Ayrton Senna, McLaren, 1988
McLaren were up to three seconds faster than their rivals in 1988
Depressingly for their rivals, in Spain Mercedes enjoyed their biggest one-lap performance advantage since 2016. But Ferrari and Red Bull and not yet prepared to accept the possibility 2019 could be a clean sweep for Mercedes.

“We never give up,” said Ferrari team principal Mattia Binotto. “Our objective, the ultimate objective, is to do better than in Barcelona.

“Each circuit is different. Monaco will be a different circuit. I think our car’s got some strengths, certainly weaknesses, but as well some strengths.”

As for the suggestion Mercedes could win every race, Binotto said: “I think it’s certainly too early for such an assumption.”

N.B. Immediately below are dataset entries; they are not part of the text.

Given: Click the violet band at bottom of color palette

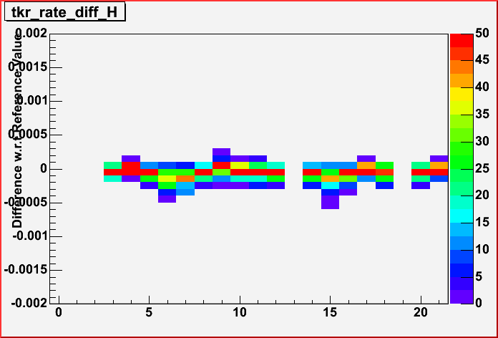Looking at the screenshot, I should [460, 296].
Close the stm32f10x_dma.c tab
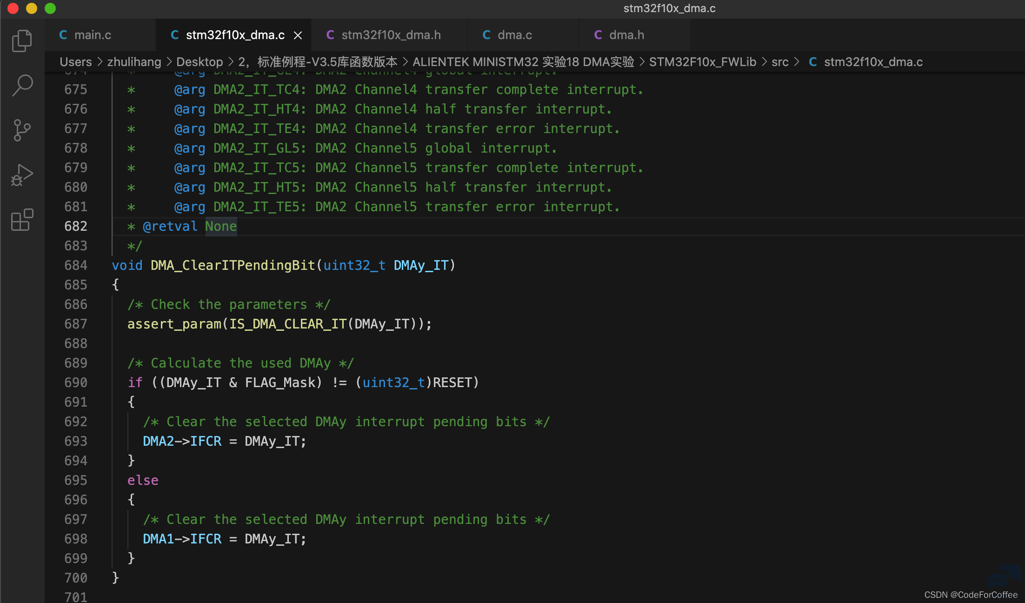The height and width of the screenshot is (603, 1025). (x=298, y=35)
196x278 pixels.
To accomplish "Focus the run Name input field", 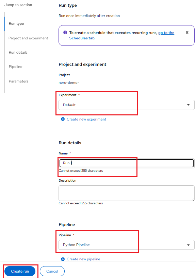I will pyautogui.click(x=127, y=163).
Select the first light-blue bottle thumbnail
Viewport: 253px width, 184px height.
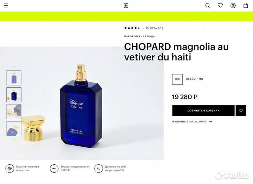(14, 78)
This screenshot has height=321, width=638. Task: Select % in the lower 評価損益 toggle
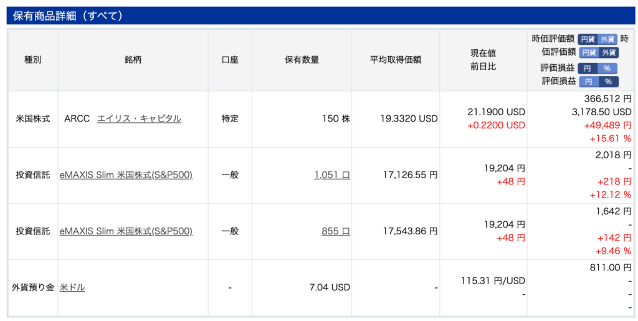click(x=608, y=82)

Red Bull team principal Christian Horner has known dominance in recent seasons, such as when Sebastian Vettel scooped the 2011 and 2013 titles. He also doesn’t expected Mercedes to achieve a clean sweep.

“I doubt it,” he said, “21 races, to achieve 21 victories, you never say never but it’d be a hell of an achievement.”

Arguably, Mercedes’ five consecutive one-twos flatters them somewhat, indicating their superiority over the rest of the field is greater than it is. While they clearly overwhelmed the opposition in Australia and Spain, Ferrari had clear changes to beat them in Bahrain and Baku, but were undone by a combination of team and driver errors.

Will Mercedes win all 21 races? They have the team and car to do it. But it is as much a question of whether their rivals will allow them to do it.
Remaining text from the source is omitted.